Quel pomeriggio non ce la faceva più, le sue mani tremavano e le gocce di lexotan stavano ormai evaporando tra i suoi tessuti sempre più asciutti, componenti di un’anima in fiamme, già bruciata da qualche mese. Prese il telefono e compose l’ultimo numero che avrebbe dovuto comporre. La sua voce, appositamente modulata per mettere in atto la consueta scena da melodramma, era pronta a riversarsi mesta sul microfono, ma qualcosa mutò: dall’altra parte del telefono singhiozzi. Chiari, palesi, chiarissimi singhiozzi da sgorgamento di film lacrimale. Risuonarono nelle sue orecchie come qualcosa di sconvolgente, come se rivelassero chissà quale verità nascosta dietro le sue ultime avventure che l’avevano vista così felice e sicura di sé.
Schiarì il tono della sua voce e si ricompose, pronto a prestare aiuto alla fonte di suoi stessi dolori.

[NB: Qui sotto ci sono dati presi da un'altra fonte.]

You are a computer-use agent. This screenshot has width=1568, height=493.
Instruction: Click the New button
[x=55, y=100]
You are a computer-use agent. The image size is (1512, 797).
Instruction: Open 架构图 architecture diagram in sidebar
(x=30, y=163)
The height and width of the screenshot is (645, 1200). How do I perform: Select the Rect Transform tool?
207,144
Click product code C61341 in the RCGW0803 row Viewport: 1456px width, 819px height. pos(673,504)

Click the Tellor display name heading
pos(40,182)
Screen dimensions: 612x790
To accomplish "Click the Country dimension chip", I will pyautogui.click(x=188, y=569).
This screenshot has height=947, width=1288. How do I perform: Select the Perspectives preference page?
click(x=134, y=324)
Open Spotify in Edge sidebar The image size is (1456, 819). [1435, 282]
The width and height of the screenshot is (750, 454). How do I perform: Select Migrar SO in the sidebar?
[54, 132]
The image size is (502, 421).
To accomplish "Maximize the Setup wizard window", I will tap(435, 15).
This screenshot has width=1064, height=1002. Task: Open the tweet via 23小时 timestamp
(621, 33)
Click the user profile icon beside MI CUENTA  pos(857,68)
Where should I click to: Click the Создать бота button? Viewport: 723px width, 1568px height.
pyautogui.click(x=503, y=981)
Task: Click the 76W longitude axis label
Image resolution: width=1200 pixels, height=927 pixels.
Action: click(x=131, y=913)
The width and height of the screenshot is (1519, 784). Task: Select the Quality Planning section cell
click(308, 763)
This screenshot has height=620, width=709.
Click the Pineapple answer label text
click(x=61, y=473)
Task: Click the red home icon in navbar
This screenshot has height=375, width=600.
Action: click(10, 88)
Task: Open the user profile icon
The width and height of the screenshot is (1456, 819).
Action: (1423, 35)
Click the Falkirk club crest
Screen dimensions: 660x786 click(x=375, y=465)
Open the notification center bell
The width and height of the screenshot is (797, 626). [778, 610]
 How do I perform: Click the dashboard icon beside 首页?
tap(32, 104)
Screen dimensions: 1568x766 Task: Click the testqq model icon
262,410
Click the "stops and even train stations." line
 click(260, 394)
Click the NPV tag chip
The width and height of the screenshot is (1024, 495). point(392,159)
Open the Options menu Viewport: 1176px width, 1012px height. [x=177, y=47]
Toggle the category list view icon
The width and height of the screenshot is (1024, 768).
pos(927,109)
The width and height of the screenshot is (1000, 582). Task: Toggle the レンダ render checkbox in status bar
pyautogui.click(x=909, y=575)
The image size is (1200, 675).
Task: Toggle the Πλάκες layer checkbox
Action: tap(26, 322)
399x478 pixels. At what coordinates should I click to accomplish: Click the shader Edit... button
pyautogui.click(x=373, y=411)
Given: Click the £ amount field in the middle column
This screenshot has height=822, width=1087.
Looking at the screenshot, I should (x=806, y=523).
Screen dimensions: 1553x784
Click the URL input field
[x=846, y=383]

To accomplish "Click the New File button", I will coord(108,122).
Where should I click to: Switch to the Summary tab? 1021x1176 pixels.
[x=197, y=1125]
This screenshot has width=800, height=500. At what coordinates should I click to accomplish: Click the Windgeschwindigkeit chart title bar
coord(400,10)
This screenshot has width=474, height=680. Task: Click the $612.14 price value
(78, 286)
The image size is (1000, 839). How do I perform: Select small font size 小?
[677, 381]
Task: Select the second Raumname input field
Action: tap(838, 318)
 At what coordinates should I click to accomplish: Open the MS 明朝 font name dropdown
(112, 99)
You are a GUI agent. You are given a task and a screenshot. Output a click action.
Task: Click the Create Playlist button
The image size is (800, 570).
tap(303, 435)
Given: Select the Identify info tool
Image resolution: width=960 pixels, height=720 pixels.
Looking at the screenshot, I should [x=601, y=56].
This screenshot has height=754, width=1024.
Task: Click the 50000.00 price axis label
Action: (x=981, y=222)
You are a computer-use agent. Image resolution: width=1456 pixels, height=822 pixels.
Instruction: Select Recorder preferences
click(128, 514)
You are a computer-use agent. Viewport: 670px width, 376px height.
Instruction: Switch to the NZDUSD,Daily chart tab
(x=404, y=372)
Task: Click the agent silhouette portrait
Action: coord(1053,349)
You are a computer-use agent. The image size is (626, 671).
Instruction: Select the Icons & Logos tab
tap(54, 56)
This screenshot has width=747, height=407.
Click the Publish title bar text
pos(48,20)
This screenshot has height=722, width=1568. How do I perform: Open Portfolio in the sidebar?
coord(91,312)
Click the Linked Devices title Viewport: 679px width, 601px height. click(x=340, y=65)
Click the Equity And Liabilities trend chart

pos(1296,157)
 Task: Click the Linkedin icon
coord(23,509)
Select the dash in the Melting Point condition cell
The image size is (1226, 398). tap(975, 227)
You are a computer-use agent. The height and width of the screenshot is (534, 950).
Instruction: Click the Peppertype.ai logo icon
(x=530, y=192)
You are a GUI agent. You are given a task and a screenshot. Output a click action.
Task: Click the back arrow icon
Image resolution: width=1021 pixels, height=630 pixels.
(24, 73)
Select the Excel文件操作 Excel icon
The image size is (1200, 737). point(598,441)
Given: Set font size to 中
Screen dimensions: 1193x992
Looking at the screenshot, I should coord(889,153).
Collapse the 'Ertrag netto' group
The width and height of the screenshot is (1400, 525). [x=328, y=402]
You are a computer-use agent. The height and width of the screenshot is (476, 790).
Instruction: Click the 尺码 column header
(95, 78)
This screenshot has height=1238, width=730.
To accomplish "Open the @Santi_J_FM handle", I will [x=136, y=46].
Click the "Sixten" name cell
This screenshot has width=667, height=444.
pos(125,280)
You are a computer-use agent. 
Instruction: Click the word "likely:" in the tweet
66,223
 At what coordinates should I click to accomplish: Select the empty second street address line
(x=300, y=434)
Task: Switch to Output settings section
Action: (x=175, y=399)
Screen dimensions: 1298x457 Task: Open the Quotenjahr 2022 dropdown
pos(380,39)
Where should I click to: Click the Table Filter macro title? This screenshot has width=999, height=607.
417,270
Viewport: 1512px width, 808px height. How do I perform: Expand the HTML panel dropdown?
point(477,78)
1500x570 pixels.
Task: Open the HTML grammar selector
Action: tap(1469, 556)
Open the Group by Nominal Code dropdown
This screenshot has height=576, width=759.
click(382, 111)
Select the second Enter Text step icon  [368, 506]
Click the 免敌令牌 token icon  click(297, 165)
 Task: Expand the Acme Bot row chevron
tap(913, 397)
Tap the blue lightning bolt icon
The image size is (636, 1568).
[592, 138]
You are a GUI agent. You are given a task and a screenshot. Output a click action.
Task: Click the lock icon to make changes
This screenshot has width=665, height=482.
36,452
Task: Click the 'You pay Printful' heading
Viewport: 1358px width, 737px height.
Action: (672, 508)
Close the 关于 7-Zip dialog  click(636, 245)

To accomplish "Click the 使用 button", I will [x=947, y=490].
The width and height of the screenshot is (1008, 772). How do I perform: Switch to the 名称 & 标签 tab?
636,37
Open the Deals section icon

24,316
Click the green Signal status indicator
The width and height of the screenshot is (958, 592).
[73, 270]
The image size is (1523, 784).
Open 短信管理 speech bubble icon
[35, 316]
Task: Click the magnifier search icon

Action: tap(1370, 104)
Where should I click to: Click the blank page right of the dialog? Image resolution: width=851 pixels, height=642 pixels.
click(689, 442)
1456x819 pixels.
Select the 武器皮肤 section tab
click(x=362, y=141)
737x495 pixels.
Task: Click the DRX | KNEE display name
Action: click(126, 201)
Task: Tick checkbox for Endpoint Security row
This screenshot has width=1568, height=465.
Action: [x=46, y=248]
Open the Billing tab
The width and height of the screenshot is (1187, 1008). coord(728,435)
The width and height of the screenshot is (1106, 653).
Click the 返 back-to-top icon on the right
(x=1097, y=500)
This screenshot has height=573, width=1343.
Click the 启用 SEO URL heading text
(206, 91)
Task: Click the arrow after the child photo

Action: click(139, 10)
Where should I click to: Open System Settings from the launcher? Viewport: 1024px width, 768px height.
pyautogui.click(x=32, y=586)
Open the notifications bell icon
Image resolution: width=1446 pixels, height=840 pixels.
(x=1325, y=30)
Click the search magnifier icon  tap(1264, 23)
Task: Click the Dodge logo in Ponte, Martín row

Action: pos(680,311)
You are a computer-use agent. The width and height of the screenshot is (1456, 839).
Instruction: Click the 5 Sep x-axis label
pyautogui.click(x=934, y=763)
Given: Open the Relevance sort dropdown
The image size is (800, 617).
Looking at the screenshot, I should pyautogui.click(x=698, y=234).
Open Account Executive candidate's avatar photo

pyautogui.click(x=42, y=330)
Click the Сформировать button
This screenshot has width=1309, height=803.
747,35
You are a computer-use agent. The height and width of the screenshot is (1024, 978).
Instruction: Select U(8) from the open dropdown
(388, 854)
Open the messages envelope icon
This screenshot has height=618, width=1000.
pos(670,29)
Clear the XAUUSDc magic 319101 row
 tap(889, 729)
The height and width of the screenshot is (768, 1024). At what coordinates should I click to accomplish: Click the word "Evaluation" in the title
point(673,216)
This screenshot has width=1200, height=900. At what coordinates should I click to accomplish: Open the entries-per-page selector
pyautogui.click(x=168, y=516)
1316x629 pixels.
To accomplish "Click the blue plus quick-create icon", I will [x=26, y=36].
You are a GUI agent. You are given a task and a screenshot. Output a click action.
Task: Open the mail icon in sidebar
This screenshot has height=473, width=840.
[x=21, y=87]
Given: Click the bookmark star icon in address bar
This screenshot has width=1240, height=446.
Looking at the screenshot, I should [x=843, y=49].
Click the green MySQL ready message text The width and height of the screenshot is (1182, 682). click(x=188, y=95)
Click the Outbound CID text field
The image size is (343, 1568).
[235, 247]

E ci furono le parole, le sensazioni, le rivelazioni. Reciprocità e non reciprocità in circa dieci, quindici minuti durante i quali quell’insetto venne schiacciato amorevolmente, lasciandosi dolcemente schiacciare, riversando tutti i più dolci liquami a nutrire quella fonte che si riempì nella giusta quantità, il tanto di recuperare il liquido perso poc’anzi, non di più. Nulla per cui l’insetto dovesse sentirsi ringraziato in modo particolare.
E si chiuse lì.
«Cosa fa ora?»
«È morto, signore.»
«Non vorrà piangerlo, chi è causa del suo male pianga se stesso!»
«Chiudiamo il contatto?»
«Io…Mi chiedo cosa spinga una persona a nutrire la sua sofferenza, a innaffiare la pianta spinosa nel suo cuore, ad affilare con cura gli stessi coltelli che lacerano la sua anima!»
«Beh, i rapporti umani si nutrono di disordini, complementarità incomplete, tentativi di incastro che generano sorprese stupefacenti, brividi inaspettati! Ma anche delusioni tremende e atroci sofferenze… Forse è tipico di questa razza, signore.»
«Non dica idiozie. Che dire di tutti gli umani più grandi che perseguono la propria felicità, il proprio benessere! E se questo presuppone il conflitto o un essere egoistico… E sia! E sia pure così!»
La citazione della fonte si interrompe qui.